Das äußere Bild von
Zingst erweckt den Eindruck von
Gegensätzlichkeit und wenig Geschlossenheit. Neben alten und neuen Gebäuden landschaftstypischer Prägung finden sich auch Zeugnisse einer einseitig nur ökonomisch ausgerichteten Bauweise. Dieses Erscheinungsbild wird besonders deutlich bei einem Gang durch die
Störtebekerstraße.
Die Nummer 4 ist ein liebevoll erhaltenes Rohr- (Reet-/Schilf-) dachhaus mit Krüppelwalmdach, wie es hier über Jahrhunderte üblich war. Die geschnitzten und bemalten
Haustüren fertigten die Fahrersleute während der langen Seereisen selbst. Während solche Türen aber in Zingst selten geworden sind, bestimmen sie in den Darßorten Prerow, Wieck und Born noch sehr häufig das Ortsbild. Bedeutend jünger, aber gut nachempfunden, ist das Haus 7 a. Beachtenswert hier das typische "

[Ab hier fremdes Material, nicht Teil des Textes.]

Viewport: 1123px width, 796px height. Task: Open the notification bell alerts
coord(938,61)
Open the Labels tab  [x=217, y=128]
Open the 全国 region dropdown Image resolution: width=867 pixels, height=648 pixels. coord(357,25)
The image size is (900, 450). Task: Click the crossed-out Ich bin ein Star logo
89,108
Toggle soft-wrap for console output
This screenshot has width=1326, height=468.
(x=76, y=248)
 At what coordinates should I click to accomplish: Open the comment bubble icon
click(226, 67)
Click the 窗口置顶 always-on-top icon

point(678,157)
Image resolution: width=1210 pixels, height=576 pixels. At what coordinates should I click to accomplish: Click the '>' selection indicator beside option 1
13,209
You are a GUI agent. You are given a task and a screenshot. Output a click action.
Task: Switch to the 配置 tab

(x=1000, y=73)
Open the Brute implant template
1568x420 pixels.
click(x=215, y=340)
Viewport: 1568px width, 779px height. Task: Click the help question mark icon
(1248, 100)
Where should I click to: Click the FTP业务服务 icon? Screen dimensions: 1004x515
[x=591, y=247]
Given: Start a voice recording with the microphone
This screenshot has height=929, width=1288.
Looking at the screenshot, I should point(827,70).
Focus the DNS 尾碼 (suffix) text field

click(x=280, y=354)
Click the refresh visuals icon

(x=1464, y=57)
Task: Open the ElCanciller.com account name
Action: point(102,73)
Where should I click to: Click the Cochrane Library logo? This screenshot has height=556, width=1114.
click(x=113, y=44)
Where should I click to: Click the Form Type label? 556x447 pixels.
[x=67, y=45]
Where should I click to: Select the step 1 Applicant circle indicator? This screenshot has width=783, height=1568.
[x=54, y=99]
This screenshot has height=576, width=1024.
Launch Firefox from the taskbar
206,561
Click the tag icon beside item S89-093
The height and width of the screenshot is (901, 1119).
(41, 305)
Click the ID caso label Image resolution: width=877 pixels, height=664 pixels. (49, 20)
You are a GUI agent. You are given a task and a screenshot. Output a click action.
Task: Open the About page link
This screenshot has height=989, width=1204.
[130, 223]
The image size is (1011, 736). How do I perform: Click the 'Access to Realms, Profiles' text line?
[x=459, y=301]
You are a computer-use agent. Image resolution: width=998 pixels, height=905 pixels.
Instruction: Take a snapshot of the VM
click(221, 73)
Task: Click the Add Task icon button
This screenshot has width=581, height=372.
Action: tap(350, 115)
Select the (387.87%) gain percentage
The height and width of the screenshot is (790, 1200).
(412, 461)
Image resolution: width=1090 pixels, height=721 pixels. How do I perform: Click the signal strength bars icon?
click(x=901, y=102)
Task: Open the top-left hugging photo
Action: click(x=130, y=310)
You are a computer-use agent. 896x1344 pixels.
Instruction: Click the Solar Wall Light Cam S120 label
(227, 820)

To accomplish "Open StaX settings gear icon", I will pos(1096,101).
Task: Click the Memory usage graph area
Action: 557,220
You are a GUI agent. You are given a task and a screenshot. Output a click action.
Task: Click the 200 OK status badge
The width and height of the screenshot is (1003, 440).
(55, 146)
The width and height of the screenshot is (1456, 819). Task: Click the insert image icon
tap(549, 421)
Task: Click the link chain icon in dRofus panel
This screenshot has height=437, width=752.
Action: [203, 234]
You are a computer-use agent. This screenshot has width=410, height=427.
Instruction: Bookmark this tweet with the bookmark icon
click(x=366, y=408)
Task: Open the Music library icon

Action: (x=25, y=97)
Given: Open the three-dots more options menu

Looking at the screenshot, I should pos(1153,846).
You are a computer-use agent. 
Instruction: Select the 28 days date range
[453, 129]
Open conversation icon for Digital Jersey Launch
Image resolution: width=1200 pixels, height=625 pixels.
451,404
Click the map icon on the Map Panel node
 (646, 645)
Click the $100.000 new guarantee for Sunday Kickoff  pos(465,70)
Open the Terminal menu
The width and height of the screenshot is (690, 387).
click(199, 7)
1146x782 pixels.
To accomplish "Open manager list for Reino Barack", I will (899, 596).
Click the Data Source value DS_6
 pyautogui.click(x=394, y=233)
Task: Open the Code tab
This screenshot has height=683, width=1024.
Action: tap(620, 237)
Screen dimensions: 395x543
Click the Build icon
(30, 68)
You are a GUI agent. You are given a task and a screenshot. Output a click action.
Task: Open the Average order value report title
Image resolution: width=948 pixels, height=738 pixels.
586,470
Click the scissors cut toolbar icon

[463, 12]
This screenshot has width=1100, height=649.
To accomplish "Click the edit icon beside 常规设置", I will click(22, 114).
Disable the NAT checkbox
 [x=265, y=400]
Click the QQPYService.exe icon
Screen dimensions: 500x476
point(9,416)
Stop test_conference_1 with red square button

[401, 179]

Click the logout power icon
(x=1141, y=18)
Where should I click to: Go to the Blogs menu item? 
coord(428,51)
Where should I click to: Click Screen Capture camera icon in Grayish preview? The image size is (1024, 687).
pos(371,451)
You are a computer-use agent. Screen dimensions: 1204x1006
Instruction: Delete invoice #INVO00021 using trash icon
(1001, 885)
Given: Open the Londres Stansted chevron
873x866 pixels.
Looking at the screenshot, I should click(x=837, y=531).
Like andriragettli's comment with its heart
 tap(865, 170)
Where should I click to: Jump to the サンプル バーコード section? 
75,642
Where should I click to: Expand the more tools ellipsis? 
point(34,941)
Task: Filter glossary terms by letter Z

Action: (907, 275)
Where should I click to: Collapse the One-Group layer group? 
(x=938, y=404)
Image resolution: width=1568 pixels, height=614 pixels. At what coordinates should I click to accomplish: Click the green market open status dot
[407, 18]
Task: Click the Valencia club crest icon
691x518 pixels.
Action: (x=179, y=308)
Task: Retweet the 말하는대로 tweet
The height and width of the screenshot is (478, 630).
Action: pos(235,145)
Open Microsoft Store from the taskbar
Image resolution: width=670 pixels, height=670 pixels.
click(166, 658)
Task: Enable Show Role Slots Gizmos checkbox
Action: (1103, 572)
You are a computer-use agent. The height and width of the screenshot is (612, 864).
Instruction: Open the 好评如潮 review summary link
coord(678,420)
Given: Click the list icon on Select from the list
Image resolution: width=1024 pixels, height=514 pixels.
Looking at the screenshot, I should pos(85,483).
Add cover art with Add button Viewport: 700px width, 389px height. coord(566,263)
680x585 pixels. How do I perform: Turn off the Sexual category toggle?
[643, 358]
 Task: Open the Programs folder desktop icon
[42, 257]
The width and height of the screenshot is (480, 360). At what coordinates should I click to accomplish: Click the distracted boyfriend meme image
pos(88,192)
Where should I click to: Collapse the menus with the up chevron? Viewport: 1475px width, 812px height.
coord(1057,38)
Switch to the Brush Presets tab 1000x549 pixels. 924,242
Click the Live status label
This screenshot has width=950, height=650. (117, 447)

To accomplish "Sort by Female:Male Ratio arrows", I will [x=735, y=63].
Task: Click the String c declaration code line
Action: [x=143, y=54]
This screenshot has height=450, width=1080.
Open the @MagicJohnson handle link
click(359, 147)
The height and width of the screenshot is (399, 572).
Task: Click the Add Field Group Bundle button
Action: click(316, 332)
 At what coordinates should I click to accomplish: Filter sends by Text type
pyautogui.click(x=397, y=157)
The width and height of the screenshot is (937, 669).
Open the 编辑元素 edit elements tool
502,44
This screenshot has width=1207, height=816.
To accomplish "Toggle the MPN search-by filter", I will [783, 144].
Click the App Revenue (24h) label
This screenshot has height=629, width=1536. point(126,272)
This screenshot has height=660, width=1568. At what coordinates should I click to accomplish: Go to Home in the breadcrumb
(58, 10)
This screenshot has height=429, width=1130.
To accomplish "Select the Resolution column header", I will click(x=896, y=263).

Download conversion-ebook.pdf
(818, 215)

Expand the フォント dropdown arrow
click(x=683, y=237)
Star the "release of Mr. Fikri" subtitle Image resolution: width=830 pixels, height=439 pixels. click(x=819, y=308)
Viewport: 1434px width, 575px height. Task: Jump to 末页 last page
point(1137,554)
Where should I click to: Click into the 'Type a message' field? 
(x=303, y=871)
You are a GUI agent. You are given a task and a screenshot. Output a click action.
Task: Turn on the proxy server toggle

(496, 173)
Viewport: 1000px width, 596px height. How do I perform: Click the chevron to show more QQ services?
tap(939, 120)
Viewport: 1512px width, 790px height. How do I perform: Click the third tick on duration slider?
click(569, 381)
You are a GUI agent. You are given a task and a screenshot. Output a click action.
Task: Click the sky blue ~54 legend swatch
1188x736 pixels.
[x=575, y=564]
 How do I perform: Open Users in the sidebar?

Ochsenauge", ein gerundetes Fenster im Dachgeschoss. Den Gegensatz dazu bildet das danebenliegende, 1973 errichtete, Hotel "Störtebeker".
Es ist ein typisches "Architektur"-Beispiel für den gewerkschaftlich organisierten
Massentourismus zu DDR-Zeiten, der einerseits vielen Menschen einen sehr preiswerten Ostseeurlaub ermöglichte, andererseits aber auf landschaftstypische Besonderheiten wenig Rücksicht nahm.